Fragile Night is the first collection of short stories by Stella Pope Duarte
The stories in Fragile Night
explore the hearts and minds of women and men facing
once-in-a-lifetime decisions and struggling against weakness,
fear, and anger.
In "What La Llorona Knew" a mother shares with her daughter a
tragic secret that brings them closer together. In "The Remedy"
two quarrelsome sisters drive their parents to distraction until
the local curandera prescribes a remedy guaranteed to instill
compassion in the most argumentative soul.
From the author of
Fragile Night...
The Aha Experience: Writing
Fragile Night
by Stella
Pope Duarte
The dream of my father in 1995,
in which he related to me that I was destined to write, started
an avalanche of stories inside me. It seemed that all the
stories I had somehow locked up within myself for so many years
were clamoring to be heard and written down. The experience was
what I would define as an “aha,” or in Spanish, an “ijuela,” and
later I would define it as a ‘fragile night,” which became the
title of my first collection of short stories. During that time
I began to see my life as clearly as if I was looking at things
through a sparkling window pane. Everything was alive, and
standing on end, so to speak, themes, ideas, characters, plots,
everything, as my father had pointed out to me in the dream were
all, “right there, mija, right in front of you.”
Once I
realized that all I had to do was look closely at my life in La Sonorita Barrio in South Phoenix for story lines, memories and
characters, the door to my writing life swung open. I wrote
endlessly into the wee hours of the morning, and got up as early
as ever to work as a counselor in a hectic high school
counseling department, do hours at a clinic as a therapist, and
teach university classes in the evenings. My four children
thought I had ‘gone off the deep end,’ and so did the rest of my
family, as there was no way I could describe to them the energy
and commitment I sensed for my work.
The first
story that attracted my attention was the ancient legend of La
Llorona, the Weeping Woman, who permeates Latino culture and
literature. The first story I ever wrote, “What La Llorona
Knew,” was written to honor this very misunderstood woman, who
had a timeless message to relate to me, once I stopped long
enough to pay attention to the heart of her story.
La Llorona was a beautiful woman who ended up drowning her own
children because of her husband’s betrayal. As children, we
were taught to run from La Llorona, as she was depicted as a
relentless ghost with one goal in mind: to find her children
again. We were told not to play outside late at night, as she
was so crazy, she might think we were her children, and she
would snatch us up, and we would never be found again. It was a
good ploy to get us home, and it worked most of the time, until
we figured out that the only ones who had seen her were drunks
who stumbled down the alley next to our house, after a night of
drinking and carousing. They were the same ones who saw pink
chihuahuas, and their sightings of La Llorona were not taken
seriously.
La Llorona
set the stage for fourteen more stories, some of them quite
autobiographical, describing times in my life when I didn’t want
to look at the chaos inside myself, and was ambushed by darkness
that left my heart in pieces. I was to learn, in a moment of
catharsis, this one important truth: “if you come to terms with
the dark parts of who you are, you won’t have to marry them.” I
wish I had known that as a young woman, as I would have started
my internal business at an early age, in square one so to speak,
loving, respecting and finding out my own purpose in life,
instead of looking to others to make my happiness complete.
Fragile
Night, almost wrote
itself! The stories poured themselves out on paper, men, women,
children, all of them caught up, sometimes humorously, in a time
of their lives when they heard the truth about who they were,
and responded to their own “aha” experience with an open heart.

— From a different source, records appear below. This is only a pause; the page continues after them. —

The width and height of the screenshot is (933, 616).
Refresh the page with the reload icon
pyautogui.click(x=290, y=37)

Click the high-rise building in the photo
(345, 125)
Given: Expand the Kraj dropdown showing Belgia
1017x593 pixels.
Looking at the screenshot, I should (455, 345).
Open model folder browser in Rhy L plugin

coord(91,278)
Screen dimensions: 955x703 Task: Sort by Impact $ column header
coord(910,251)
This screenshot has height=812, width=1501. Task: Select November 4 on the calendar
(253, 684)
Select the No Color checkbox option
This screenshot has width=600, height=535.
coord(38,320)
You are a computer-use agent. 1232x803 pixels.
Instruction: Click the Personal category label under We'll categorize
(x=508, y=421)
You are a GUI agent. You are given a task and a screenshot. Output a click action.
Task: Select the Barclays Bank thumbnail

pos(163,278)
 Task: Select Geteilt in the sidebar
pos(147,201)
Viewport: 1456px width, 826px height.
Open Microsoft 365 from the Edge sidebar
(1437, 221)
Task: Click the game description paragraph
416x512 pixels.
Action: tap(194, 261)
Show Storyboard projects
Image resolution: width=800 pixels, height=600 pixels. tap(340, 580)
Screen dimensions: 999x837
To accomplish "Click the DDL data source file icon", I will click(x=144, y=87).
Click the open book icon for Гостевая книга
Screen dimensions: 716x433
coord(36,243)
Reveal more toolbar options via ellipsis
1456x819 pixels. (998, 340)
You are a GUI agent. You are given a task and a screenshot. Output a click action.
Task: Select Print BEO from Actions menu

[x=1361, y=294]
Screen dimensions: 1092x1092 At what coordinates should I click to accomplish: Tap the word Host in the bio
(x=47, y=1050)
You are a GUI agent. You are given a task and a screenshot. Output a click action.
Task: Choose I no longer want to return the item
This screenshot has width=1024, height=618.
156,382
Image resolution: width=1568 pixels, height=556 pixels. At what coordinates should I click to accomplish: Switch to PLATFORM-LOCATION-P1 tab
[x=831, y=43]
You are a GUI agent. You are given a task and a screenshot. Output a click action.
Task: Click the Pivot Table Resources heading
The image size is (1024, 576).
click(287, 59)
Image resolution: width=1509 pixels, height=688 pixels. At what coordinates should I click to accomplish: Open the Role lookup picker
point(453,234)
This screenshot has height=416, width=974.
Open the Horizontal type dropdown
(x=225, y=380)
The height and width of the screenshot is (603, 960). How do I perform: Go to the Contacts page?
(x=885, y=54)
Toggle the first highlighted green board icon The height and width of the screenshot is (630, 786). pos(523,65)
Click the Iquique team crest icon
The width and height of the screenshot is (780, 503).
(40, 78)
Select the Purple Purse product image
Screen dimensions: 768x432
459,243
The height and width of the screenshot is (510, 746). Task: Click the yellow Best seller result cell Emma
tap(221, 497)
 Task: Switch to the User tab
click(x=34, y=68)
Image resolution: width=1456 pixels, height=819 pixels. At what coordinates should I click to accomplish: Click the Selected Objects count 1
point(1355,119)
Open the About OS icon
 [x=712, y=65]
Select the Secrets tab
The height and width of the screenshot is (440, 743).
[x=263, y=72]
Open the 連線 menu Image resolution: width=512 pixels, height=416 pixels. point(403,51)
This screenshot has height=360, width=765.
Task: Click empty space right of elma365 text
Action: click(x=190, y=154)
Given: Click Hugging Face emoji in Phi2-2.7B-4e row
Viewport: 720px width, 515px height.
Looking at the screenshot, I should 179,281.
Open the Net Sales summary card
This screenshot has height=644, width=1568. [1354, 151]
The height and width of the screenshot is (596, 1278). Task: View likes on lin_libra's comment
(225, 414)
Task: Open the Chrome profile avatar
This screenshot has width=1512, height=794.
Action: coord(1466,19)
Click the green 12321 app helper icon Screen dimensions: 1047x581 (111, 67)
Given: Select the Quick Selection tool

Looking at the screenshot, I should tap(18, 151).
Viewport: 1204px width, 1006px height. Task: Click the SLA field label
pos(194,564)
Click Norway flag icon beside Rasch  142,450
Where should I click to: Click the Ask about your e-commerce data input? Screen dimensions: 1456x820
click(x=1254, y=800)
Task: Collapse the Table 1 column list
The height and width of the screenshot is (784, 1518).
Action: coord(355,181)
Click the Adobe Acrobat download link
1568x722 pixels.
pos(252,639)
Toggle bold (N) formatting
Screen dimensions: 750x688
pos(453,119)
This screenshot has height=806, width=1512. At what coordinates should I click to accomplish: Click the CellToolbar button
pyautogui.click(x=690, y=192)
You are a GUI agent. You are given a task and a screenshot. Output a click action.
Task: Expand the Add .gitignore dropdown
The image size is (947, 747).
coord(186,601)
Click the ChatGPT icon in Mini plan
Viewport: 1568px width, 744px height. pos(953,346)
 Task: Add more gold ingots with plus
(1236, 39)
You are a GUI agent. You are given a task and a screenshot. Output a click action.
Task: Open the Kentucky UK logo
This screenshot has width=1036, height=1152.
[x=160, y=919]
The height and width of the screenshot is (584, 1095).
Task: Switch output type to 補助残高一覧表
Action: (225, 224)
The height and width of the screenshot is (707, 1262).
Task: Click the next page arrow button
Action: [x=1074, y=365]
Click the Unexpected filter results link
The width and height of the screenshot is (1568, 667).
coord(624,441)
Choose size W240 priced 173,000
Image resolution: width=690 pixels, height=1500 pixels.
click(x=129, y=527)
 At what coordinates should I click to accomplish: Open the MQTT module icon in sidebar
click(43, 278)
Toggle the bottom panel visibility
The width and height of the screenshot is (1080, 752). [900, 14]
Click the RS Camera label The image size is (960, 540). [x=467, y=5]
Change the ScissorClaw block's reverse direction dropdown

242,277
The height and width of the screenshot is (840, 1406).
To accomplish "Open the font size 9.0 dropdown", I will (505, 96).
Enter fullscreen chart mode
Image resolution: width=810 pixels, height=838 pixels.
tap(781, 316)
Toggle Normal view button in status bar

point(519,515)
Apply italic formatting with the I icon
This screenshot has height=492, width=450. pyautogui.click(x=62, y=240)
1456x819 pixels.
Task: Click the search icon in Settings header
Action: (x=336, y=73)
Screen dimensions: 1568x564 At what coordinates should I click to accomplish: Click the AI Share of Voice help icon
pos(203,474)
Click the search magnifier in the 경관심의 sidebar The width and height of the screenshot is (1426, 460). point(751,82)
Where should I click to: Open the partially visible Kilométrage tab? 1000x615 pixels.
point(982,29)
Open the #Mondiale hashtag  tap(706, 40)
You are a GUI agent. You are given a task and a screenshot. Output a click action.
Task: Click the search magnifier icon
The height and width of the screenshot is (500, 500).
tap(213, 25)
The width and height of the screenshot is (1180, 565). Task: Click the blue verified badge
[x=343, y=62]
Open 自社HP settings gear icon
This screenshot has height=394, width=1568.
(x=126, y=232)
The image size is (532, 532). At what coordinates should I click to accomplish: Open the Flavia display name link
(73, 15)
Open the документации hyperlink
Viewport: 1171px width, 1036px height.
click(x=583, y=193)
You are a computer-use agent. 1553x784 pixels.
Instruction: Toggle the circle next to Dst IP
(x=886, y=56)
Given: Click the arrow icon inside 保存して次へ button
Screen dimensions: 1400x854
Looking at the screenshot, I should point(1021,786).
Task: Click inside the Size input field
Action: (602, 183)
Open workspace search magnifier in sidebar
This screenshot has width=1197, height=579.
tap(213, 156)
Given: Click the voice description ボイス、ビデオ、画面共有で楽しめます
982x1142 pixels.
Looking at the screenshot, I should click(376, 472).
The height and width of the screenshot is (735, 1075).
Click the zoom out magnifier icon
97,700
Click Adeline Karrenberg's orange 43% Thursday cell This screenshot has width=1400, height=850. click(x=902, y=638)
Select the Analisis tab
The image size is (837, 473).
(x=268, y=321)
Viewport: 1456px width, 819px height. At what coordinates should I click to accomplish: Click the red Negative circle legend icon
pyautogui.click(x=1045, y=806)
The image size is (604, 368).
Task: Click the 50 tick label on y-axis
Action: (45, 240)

One of those stories, “The Remedy,” is based on my little
sister, Lupe, and myself as children being taken to a curandera.
In the story, the two girls are taken to the curandera to
relieve them of their constant quarrels, and the “remedy” brings
about a hilarious, life-changing ‘fragile night’ experience for
both.
I will
never forget when I got a hand-written letter from Ursula K. Leguin who described my stories as “honest, luminous, humorous,
and very touching. They reached my heart.” Then she went on to
say that I was one of the authors who would “enlarge humanity.”
I was stunned, to say the least, as I had started writing in a
vacuum, searching out fellow writers in the Yellow Pages! Now I
see how rich my life has become because of those first fifteen
stories that have led me one step at a time to understand that
love begins within, or it doesn’t start at all.